Chuckling, I say, "It is." I glance at her.

She's still got worry on her face, but maybe I've been reading her wrong. Maybe she's just been worried about me and how I will react when we tell Wyatt goodbye before he leaves for his new adventure this weekend. Maybe opening up about how I'm feeling with Wyatt leaving will help her relax.

"I feel torn. Wyatt is my best friend, and I want to celebrate this great opportunity with him. I am happy for him. Even I left Barton Beach to pursue my career goals, so I shouldn't expect him to stay forever."

She squeezes my hand and gives me a small smile. "But you did."

I nod.

"Yeah, I guess I did. I should have known he'd want to be closer to his family one day. Life is too short to be so far from the people we love the most for good, and he's already been without his family for a few years. I guess he's just been at the hotel for so long that I never considered there would ever be a time when he wouldn't be there. I feel like an ass for how we ended our call the other day. I got so caught up worrying about my parents running the hotel without him that I never even congratulated him."

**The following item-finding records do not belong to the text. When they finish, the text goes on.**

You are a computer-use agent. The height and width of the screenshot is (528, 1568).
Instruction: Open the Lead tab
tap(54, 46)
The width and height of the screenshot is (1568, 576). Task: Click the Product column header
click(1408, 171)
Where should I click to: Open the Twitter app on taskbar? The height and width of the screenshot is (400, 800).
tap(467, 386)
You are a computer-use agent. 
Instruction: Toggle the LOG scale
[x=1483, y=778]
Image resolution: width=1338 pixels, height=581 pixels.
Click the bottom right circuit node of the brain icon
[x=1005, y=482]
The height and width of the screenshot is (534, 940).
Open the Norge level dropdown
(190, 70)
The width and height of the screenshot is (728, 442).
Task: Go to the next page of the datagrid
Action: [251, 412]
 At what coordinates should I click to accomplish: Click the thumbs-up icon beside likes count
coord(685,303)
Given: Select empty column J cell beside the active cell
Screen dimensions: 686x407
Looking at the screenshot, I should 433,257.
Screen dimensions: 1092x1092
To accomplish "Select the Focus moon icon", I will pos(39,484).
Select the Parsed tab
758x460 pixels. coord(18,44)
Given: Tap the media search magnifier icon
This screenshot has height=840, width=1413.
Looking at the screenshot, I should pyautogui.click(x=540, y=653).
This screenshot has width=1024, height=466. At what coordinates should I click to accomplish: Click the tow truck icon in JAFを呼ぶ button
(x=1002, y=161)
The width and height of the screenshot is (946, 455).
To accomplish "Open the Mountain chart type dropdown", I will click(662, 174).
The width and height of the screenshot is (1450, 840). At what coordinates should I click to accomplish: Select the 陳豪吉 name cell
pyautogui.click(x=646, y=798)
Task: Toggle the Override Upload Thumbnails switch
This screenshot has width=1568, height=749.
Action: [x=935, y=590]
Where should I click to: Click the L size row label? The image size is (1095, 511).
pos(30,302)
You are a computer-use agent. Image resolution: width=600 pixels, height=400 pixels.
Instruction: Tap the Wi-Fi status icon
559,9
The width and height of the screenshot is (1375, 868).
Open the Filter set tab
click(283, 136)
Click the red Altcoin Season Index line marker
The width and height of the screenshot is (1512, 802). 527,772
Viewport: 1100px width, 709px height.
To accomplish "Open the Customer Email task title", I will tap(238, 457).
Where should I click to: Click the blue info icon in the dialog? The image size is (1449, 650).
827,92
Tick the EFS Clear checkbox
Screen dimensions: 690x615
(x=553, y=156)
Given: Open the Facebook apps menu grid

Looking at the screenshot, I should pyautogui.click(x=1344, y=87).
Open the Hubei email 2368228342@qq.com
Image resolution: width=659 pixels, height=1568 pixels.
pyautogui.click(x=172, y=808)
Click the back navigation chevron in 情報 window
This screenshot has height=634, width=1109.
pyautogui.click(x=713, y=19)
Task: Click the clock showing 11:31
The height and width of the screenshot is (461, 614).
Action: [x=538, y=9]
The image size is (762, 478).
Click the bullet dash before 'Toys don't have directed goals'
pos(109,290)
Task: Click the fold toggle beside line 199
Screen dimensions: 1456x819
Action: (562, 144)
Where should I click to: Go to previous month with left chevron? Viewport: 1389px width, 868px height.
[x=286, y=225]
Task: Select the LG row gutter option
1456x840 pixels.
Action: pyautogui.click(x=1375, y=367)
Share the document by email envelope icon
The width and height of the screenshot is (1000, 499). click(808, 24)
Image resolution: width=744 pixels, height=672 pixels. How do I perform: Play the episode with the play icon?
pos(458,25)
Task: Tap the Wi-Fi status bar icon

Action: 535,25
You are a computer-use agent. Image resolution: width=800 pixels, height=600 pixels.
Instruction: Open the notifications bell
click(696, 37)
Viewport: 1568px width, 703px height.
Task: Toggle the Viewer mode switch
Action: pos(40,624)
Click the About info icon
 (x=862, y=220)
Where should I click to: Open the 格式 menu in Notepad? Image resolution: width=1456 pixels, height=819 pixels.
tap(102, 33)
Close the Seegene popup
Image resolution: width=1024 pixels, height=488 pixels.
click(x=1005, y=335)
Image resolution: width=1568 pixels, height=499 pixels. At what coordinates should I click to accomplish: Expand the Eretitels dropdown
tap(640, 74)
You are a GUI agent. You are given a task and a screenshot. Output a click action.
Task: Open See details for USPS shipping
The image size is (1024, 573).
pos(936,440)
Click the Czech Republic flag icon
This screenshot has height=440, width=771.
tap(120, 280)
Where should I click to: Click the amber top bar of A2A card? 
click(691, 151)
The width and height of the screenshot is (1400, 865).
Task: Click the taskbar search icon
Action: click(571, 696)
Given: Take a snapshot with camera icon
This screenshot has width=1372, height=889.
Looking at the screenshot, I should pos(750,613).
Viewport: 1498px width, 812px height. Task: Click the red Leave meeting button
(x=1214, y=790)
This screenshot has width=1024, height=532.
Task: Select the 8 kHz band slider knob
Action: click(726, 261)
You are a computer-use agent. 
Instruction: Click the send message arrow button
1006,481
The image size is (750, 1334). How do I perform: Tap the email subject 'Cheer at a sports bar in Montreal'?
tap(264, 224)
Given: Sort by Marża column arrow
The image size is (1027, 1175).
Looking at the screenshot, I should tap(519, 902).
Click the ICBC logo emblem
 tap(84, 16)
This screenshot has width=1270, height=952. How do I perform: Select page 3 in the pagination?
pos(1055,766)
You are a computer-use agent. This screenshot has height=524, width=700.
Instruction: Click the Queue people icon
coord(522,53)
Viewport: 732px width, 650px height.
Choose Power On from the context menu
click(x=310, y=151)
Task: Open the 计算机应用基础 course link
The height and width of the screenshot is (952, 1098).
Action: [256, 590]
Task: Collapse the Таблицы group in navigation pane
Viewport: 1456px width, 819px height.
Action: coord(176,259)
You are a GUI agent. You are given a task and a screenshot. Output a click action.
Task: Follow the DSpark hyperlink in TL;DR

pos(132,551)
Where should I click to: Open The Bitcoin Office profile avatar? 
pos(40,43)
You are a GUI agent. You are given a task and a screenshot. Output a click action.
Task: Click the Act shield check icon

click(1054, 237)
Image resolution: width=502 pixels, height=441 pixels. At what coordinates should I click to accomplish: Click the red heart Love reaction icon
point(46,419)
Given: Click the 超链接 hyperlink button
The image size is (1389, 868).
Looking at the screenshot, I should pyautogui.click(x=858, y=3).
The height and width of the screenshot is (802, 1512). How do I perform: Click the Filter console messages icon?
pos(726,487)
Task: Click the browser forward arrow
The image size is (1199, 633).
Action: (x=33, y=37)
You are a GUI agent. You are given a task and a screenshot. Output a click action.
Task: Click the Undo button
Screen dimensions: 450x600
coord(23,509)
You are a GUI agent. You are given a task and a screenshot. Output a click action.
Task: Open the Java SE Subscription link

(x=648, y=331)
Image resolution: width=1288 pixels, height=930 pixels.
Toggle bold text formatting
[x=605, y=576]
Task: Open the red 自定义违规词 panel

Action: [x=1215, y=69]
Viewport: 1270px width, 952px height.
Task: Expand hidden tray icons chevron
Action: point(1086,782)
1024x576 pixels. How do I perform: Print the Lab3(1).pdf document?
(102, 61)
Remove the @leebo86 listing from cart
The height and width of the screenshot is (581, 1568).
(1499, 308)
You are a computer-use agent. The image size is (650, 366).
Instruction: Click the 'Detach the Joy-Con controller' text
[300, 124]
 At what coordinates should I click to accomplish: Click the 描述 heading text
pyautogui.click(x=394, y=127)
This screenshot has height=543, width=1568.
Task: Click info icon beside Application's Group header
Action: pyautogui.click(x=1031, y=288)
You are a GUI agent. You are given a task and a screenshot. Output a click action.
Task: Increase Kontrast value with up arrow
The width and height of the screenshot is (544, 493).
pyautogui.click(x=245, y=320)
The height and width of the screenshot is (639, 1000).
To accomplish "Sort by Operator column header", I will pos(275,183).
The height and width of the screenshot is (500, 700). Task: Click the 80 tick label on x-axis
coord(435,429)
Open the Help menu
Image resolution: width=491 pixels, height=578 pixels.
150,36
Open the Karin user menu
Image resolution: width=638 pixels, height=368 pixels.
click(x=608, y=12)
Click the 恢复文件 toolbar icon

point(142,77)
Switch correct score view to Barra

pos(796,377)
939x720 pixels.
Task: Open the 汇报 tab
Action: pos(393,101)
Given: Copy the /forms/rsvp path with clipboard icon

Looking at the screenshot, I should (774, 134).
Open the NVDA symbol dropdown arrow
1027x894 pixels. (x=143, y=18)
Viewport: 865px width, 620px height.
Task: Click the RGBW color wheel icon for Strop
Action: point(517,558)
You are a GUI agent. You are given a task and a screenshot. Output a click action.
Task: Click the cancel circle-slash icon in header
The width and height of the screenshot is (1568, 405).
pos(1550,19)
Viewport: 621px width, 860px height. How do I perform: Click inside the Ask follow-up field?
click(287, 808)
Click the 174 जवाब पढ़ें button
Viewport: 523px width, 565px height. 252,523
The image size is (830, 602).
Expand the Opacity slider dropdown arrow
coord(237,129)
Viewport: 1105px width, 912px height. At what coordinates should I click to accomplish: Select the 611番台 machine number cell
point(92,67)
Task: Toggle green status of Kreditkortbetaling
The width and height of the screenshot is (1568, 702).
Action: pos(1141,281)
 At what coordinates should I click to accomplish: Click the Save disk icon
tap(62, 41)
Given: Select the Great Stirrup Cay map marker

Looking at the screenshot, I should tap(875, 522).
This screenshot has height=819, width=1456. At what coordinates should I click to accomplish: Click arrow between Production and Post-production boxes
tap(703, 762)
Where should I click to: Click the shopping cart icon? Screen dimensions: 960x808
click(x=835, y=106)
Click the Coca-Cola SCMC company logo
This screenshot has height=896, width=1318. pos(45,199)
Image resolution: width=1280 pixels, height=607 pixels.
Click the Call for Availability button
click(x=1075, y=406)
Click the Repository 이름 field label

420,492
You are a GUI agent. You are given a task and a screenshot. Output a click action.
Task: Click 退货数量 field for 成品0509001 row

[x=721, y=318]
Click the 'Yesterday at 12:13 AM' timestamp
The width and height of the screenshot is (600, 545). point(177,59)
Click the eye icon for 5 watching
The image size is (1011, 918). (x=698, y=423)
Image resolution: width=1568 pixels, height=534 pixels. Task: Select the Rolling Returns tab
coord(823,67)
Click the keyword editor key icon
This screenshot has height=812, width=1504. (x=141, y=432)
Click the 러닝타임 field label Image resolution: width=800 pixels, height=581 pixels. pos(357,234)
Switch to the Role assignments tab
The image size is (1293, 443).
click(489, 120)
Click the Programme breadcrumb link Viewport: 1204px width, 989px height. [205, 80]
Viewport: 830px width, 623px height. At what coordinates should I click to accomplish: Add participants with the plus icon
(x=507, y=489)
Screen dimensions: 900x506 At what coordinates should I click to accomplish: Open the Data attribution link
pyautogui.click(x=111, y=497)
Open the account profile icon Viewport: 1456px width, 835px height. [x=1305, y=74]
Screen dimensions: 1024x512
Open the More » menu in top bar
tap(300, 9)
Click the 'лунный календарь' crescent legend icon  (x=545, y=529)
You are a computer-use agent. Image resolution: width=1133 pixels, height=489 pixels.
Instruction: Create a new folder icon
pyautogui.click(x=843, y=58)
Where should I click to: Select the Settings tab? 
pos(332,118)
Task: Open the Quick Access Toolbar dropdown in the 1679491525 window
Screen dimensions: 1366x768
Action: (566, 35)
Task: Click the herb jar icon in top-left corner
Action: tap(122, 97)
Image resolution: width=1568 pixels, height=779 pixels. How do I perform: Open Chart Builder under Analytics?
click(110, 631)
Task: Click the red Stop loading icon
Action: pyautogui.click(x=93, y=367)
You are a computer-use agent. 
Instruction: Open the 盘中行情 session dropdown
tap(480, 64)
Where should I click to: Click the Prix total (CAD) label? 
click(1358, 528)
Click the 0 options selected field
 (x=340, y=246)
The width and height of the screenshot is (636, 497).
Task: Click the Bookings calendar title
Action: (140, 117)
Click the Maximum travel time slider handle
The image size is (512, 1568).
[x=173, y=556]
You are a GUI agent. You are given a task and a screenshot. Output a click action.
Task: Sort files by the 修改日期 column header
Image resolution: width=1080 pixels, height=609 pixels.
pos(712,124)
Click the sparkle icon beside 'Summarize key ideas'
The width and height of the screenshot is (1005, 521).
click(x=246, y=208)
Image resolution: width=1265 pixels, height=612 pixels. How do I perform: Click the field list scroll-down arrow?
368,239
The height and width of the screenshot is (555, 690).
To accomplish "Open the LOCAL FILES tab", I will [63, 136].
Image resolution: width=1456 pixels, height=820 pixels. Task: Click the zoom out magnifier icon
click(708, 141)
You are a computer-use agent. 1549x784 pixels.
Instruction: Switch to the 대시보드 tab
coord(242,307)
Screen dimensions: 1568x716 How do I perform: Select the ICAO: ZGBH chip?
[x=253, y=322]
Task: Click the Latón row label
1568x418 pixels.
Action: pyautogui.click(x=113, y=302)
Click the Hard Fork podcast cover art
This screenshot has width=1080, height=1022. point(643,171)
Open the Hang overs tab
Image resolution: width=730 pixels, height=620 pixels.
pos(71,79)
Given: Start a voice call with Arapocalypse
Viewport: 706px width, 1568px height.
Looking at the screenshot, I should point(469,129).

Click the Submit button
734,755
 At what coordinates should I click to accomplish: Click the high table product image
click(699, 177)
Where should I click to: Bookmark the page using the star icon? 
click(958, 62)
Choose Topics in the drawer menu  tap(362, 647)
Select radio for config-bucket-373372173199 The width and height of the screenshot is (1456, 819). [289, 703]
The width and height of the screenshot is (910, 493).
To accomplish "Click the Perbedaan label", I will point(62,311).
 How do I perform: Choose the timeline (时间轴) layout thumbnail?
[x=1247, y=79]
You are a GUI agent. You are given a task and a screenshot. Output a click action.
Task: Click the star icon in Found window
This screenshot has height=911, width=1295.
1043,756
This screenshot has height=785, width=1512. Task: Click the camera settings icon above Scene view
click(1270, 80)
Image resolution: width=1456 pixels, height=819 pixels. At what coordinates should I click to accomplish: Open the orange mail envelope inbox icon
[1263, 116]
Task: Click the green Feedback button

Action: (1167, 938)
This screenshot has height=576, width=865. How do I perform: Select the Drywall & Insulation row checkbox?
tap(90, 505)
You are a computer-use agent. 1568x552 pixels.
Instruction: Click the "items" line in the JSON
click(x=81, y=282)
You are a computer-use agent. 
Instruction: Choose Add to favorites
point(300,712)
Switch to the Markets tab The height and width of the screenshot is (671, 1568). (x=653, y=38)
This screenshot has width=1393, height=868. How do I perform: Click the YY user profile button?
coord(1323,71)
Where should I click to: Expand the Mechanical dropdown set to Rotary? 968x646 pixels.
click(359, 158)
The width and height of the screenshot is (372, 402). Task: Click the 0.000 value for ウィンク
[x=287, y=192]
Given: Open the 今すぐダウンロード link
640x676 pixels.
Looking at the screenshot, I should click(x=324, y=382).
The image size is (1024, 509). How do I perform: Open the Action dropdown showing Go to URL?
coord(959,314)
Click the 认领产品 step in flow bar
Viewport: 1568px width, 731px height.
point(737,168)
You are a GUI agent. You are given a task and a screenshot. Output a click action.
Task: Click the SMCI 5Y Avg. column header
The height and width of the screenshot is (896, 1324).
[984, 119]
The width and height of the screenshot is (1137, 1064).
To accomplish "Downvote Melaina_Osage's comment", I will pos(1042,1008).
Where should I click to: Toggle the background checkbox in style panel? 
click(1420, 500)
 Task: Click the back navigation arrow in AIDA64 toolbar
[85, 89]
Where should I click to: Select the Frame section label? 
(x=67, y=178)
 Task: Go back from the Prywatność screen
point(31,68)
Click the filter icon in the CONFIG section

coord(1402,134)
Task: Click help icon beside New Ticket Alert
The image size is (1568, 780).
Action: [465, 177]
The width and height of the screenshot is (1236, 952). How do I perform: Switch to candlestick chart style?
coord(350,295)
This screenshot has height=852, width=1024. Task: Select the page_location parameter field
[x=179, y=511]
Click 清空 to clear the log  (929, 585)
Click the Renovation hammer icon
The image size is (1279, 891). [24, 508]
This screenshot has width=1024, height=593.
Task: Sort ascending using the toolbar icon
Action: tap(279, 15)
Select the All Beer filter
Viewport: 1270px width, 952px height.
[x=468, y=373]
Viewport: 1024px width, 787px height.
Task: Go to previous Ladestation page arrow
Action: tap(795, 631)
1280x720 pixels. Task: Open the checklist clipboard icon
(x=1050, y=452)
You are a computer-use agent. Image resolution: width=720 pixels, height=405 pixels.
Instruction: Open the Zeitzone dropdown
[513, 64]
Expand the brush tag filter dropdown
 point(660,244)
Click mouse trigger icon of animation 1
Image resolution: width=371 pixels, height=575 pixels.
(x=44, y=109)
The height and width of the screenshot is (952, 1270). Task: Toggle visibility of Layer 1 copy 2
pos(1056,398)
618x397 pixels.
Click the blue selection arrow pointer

"It's not wrong for you to feel the way you do," she says. "Your feelings are valid whatever they are, and this is a big change. Not just for your parents, but you too. You might not live in Barton Beach anymore, but there is a big difference between a two-hour drive to see your best friend and a plane ride to visit him in Wyoming. He's not just leaving the hotel and your parents. In a way, he's leaving you too."

I turn to look at her, and she looks at me like she sees me. Like she can see inside me and feels all of the emotions rocketing through me just like they are her own.

I want to pull this car over and pull her, not my lap, and tell her how much I love her right now. Tell her how hard I have fallen for her and that she makes all this better.

I know I will make it through this change, even if my closest oldest friend is moving thousands of miles away because I've got her by my side.

We pull into the parking lot at work, and I turn in my seat to face her. Lifting our joined hands, I kiss her knuckles.

I can't tell her how much I love her yet, but maybe I can say this. "I'm really glad you're going with me to Barton Beach to the goodbye party."

She smiles, and it's the first time that her smile has reached her eyes in the last two days.

"Try not to think of it as saying goodbye. You'll see him and talk to him again. He's just a plane ride away. Think of it as celebrating your best friend's success and focusing on being happy for him. Your parents are amazing, and they are talented and smart business owners. They will come out on top with the hotel, and I'm sure they won't have any problems getting a new manager. They are the kind of people others just want to be around. People will be fighting to fill that manager position."